British watercolourist, dancer, and race driver

Henrietta Mabel Lister (also known as Laretta Listakova, Henrietta Listakova and H. M. Burrill-Robinson; 1895–1959) was a British watercolourist, dancer, and race driver.

==Early life==

Lister was born in 1895 and her parents were Charles Lister (a doctor) and his wife. She attended the Slade School of Fine Art at University College London.

In 1914, Lister, using the stage name Laretta Listakova, was part of a dance company that was touring Bulgaria and Serbia when World War I began. Lister joined Elsie Inglis's Salonika-based Scottish Women's Hospitals unit as a driver, under the auspices of the French Red Cross. For her contributions, she was awarded a British War Medal and Victory Medal, and a Serbian Medal for Zeal.

==Motor racing==

Between 1924 and 1928, Lister raced a Bamford-type Aston Martin at the Brooklands racetrack in Surrey. She is recorded as having participated in twelve meetings, competing in 22 different races or events. Jack Waters (who went on to star in films and television as Jack Warner) acted as her mechanic and sometimes drove her car.

Some sources report that she sometimes called herself "Henrietta Listakova", whom newspapers reported as being a "Russian ballet dancer" who raced cars in Britain and America. In 1923, Listakova performed in a charity ballet organized by a Mabel Lister in London.

==Later life==

In 1935, Lister married William Robinson Burrill-Robinson of Elm House, Redmire, North Yorkshire. Lister appears to have given up her adventurous hobbies and turned to watercolours, exhibiting as part of the Castle Bolton Group.

Lister died in 1959 at the age of 64.

= = = = =

**Questions on the material**
- 1) According to the Henrietta Mabel Lister article, what car did Lister race at the Brooklands racetrack?
- 2) From the Henrietta Mabel Lister article, extract the passage that opens with the words containing "Lister was born" and closes with "University College London.", copying it word for word.
- 3) List every medal that the Henrietta Mabel Lister article says Lister was awarded.

**Extracted records**
= = = = =

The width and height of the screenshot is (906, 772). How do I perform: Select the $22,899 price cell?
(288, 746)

= = = = =

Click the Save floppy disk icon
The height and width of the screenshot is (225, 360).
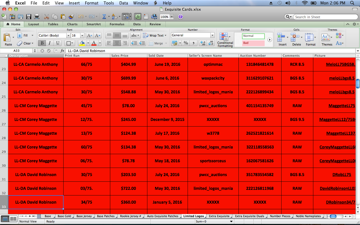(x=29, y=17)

= = = = =

**Solutions per task**
- 1) A Bamford-type Aston Martin.

- 2)
Lister was born in 1895 and her parents were Charles Lister (a doctor) and his wife. She attended the Slade School of Fine Art at University College London.

- 3) British War Medal, Victory Medal, Serbian Medal for Zeal